Несколько лет – это, конечно, долго для нашего времени. Но все зависит от возраста жемчужницы, места, где она живет, состояния экологии… И практики, – добавлю я.
Доверие песчинкам превращает человека в автора: начинаешь ходить повсюду с ручкой и даже в путешествие берешь не камеру, а блокнот. Собираешь эти песчинки, раскладываешь их по своим раковинам – и потихоньку добавляешь перламутра.

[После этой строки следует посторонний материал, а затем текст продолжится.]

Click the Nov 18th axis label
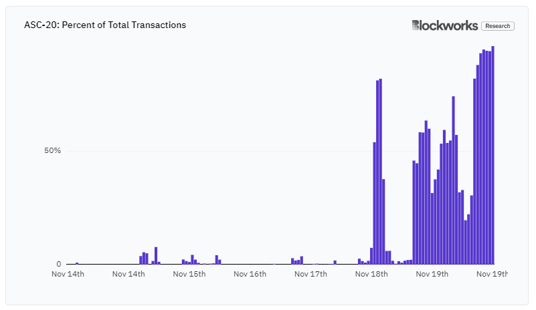Image resolution: width=536 pixels, height=310 pixels. point(371,274)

Авторы умеют ждать и делать заготовки. «Без заготовок, – признавался Маяковский, – хорошей вещи к сроку не сделаешь». Читая его статью «Как делать стихи?», я понимаю, что этот автор умел доверять своим фавнам и выносить неопределенность. Вот он рассказывает, как целых два года образ лежал у него в раковине, а потом – раз! – и стал названием поэмы:
«Году в тринадцатом, возвращаясь из Саратова в Москву, я, в целях доказательства какой‐то вагонной спутнице своей полной лояльности, сказал ей, что я не “мужчина, а облако в штанах”. Сказав, я сейчас же сообразил, что это может пригодиться для стиха, а вдруг это разойдется изустно и будет разбазарено зря? Страшно обеспокоенный, я полчаса допрашивал девушку наводящими вопросами и успокоился, только убедившись, что мои слова уже вылетели у нее из следующего уха. Через два года “облако в штанах” понадобилось мне для названия целой поэмы».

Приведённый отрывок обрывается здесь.